TRECHO DO TEXTO:
▼
Whitewashing e os extremos do padrão de beleza coreano

A grande fama da Coreia do Sul como país líder em produtos de beleza já se espalhou pelo mundo. Porém, junto aos cosméticos, o mundo também conheceu a obsessão dos coreanos por padrões de beleza. A busca por um rosto “perfeito” faz com que muitos se submetam às cirurgias plásticas e tratamentos estéticos extremos. Um desses padrões é manter uma pele branquíssima.



A expressão usada para este fenômeno é “whitewashing”, ou branqueamento em português. Talvez você já tenha visto o termo sendo usado no contexto cinematográfico para se referir ao ato de escalar atores brancos para atuarem como personagens latinos, asiáticos ou de outras raças.

No contexto coreano, a palavra ganha um contorno mais literal de embraquecer algo. Às vezes, a níveis exagerados. Para quem acompanha o k-pop, por exemplo, é comum ver fanbases postando fotos retocadas de idols para fazer com que pareçam mais pálidos do que realmente são.

Para entender melhor esta questão, vamos conhecer o motivo que levou a sociedade a buscar tão obsessivamente uma pele branca, a começar pelo que originou tal padrão.


As origens do padrão de beleza

Créditos: The Vou (reprodução)

As peles com tons muito claros já eram consideradas um padrão de respeito desde as origens do xãmanismo coreano. Na história que deu origem à religião, o primeiro humano nasceu com a pele branquíssima, para simbolizar sua pureza. Já no período da Dinastia Koryo, que esteve no poder de 918 a 1392, crianças de classes superiores lavavam seus rostos com água de flores de pêssego para deixar suas peles limpas e claras. Já as jovens se esforçavam para deixar suas peles o mais branco possível antes do casamento.

Conforme o país foi sendo tomado pela agricultura, a Coreia passou a associar tons de pele às classes sociais. Pessoas com pele escura eram associadas às classes baixas, aqueles que passavam o dia todo trabalhando sob o sol nas lavouras ou em outros trabalhos que exigiam mais esforço físico.

Por outro lado, a aristocracia, que passava boa parte do dia em seus palácios, mantinha a pele mais branca. Portanto, tons mais claros eram associados aos nobres e trabalhadores de alto escalão.

Em 1867, quando o país abriu suas fronteiras para países estrangeiros, produtos de beleza importados – como maquiagens, roupas e acessórios – passaram a ser disponibilizados para a população local. Assim, a Coreia passou a adotar os padrões de beleza ocidental. No início do século 20, a atriz Marlene Dietrich era um dos sinônimos de beleza no país.
▲
TAREFA PROPOSTA 1:
Reescreva em forma de lista o parágrafo do texto sobre o padrão de beleza coreano que começa com "As peles com tons muito claros", mantendo seus fatos principais.

MATERIAL DE APOIO:
▼
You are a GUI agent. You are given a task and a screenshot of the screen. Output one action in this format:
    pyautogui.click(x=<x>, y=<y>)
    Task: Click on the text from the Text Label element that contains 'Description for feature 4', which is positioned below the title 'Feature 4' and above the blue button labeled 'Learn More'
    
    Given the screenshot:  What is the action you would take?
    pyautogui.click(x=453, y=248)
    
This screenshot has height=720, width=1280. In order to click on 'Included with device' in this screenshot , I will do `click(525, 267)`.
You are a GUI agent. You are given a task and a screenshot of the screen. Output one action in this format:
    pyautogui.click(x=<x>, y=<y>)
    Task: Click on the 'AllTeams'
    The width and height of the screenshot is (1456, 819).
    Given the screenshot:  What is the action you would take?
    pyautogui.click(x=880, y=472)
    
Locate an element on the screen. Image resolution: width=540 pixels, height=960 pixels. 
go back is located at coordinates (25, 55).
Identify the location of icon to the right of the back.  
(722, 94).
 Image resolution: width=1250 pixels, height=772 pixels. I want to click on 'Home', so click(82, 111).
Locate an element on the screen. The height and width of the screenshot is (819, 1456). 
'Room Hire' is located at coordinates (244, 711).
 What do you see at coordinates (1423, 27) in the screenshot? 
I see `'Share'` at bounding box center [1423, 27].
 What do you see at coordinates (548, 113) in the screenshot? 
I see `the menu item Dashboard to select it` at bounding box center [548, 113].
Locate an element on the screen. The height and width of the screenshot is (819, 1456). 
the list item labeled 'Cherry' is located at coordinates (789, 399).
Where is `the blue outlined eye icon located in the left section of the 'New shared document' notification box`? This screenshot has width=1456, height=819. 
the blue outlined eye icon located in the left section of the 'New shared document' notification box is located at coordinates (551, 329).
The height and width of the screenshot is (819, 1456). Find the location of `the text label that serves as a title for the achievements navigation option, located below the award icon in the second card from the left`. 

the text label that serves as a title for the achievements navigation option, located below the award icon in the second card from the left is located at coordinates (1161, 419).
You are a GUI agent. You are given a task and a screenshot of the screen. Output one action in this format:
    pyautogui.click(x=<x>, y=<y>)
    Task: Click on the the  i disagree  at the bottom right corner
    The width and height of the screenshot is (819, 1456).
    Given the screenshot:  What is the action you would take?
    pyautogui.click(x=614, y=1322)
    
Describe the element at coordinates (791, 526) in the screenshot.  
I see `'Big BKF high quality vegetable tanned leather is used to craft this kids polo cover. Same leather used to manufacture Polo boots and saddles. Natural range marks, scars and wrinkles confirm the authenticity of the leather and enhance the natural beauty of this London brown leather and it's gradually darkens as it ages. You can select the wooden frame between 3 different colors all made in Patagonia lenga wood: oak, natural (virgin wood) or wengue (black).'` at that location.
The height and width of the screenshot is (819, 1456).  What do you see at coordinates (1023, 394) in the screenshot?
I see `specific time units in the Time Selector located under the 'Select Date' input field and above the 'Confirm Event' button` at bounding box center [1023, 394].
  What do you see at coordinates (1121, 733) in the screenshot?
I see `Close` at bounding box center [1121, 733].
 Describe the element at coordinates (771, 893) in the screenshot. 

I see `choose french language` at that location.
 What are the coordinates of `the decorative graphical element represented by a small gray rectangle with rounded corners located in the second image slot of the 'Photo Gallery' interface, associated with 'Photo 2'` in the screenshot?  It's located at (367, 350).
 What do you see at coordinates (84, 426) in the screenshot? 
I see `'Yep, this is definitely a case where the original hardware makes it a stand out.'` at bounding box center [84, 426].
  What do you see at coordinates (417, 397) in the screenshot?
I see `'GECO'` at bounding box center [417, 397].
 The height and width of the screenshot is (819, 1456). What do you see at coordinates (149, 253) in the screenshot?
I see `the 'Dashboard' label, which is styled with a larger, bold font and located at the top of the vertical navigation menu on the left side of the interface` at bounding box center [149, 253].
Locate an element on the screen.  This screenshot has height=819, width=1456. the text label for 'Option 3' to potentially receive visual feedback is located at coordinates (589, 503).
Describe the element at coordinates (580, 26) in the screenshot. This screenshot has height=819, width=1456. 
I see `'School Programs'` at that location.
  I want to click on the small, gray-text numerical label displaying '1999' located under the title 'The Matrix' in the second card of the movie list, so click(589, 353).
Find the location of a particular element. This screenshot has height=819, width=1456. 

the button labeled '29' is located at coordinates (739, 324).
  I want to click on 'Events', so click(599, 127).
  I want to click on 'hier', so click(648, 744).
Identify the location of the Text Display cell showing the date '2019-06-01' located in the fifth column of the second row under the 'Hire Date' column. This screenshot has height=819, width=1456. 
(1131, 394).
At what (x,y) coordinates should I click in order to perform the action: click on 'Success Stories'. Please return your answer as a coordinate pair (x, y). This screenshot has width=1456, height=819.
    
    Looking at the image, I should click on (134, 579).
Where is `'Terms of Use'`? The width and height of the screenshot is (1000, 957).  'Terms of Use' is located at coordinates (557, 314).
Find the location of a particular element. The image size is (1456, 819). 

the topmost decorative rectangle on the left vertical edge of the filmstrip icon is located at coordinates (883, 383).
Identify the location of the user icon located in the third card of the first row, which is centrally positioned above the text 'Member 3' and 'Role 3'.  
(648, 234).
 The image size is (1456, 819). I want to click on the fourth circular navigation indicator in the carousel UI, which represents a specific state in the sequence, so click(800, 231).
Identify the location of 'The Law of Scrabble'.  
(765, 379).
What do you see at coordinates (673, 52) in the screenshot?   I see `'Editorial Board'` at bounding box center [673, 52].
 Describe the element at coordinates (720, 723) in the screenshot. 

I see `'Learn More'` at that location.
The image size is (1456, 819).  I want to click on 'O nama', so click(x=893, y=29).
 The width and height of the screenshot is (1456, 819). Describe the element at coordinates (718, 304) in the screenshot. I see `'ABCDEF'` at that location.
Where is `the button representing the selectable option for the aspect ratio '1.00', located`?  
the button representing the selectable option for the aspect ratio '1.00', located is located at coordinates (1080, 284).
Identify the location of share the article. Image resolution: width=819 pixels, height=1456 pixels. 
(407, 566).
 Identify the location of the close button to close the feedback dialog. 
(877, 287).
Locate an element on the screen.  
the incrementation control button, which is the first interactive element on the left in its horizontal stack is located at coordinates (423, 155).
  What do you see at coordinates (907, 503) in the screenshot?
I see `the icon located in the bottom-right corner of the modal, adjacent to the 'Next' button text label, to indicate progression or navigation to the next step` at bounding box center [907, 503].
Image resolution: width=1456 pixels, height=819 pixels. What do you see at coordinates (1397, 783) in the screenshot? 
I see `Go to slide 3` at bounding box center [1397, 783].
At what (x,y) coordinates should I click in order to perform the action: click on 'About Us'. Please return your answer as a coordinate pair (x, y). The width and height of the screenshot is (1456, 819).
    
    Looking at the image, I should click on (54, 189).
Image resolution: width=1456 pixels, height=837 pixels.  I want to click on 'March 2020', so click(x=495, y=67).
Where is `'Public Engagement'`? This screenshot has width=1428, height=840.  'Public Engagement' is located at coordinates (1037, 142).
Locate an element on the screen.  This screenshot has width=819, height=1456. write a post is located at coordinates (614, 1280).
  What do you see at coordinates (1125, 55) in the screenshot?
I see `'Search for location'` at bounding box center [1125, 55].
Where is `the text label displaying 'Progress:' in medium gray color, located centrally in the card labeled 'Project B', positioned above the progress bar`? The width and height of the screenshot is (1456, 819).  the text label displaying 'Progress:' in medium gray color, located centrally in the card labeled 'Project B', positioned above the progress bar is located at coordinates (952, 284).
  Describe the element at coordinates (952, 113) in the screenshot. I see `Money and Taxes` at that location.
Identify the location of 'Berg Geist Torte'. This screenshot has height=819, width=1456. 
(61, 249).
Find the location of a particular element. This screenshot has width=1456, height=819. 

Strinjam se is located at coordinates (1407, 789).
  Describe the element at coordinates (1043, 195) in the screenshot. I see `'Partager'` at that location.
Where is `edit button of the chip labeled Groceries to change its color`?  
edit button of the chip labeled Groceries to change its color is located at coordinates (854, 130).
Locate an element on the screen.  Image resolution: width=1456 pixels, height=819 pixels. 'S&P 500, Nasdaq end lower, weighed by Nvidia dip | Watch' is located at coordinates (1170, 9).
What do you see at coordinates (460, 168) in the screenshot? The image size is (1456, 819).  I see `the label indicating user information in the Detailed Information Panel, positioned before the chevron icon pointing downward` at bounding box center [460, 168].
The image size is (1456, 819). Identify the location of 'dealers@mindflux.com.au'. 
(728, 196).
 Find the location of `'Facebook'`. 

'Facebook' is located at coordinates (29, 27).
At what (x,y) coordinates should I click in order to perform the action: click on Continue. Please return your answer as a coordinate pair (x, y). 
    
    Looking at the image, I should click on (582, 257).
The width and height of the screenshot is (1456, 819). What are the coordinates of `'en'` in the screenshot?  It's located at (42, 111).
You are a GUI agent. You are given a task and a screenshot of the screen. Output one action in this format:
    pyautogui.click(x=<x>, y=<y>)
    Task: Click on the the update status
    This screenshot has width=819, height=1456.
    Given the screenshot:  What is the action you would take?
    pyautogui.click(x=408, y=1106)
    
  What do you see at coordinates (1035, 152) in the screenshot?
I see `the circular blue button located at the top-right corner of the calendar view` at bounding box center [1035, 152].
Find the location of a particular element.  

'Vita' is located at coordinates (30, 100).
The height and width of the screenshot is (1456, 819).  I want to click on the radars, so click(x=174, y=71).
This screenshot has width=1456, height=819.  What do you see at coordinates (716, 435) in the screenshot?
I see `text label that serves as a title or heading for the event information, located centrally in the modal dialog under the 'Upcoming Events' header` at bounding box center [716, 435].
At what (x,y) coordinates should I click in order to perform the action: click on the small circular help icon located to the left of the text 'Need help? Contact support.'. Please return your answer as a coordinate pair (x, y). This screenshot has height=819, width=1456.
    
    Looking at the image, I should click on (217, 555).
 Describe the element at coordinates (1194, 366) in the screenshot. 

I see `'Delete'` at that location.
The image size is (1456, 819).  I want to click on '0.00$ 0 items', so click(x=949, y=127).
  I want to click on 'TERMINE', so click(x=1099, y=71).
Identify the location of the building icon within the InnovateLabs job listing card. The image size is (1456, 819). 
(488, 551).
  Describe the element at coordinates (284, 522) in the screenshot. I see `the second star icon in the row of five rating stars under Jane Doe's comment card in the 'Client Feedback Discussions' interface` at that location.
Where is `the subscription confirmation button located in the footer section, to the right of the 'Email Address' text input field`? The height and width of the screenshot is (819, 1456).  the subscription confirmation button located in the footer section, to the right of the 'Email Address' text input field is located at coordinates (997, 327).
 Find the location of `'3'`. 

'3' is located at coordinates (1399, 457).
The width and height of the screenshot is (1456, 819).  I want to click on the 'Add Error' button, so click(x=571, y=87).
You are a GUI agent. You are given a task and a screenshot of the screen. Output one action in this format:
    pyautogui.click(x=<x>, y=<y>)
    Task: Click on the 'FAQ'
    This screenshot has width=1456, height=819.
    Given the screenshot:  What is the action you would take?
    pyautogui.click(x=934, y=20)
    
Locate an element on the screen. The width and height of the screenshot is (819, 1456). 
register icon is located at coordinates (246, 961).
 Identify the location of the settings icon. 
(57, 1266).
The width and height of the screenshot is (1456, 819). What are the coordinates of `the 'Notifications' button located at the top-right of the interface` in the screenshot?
▲
TAREFA PROPOSTA 2:
Copie das entradas, sem nenhuma alteração, as linhas que vão da linha com "What do you see at coordinates (1423, 27)" até a linha com "center [548, 113].", incluindo as duas.

RESPOSTA CORRETA 1:
- Peles de tons muito claros são consideradas um padrão de respeito desde as origens do xamanismo coreano.
- Na história que deu origem a essa religião, o primeiro humano nasceu com a pele branquíssima, como símbolo de pureza.
- Na Dinastia Koryo, no poder de 918 a 1392, crianças de classes superiores lavavam o rosto com água de flores de pêssego para deixar a pele limpa e clara.
- Nessa mesma época, as jovens se esforçavam para deixar a pele o mais branca possível antes do casamento.

RESPOSTA CORRETA 2:
 What do you see at coordinates (1423, 27) in the screenshot? 
I see `'Share'` at bounding box center [1423, 27].
 What do you see at coordinates (548, 113) in the screenshot? 
I see `the menu item Dashboard to select it` at bounding box center [548, 113].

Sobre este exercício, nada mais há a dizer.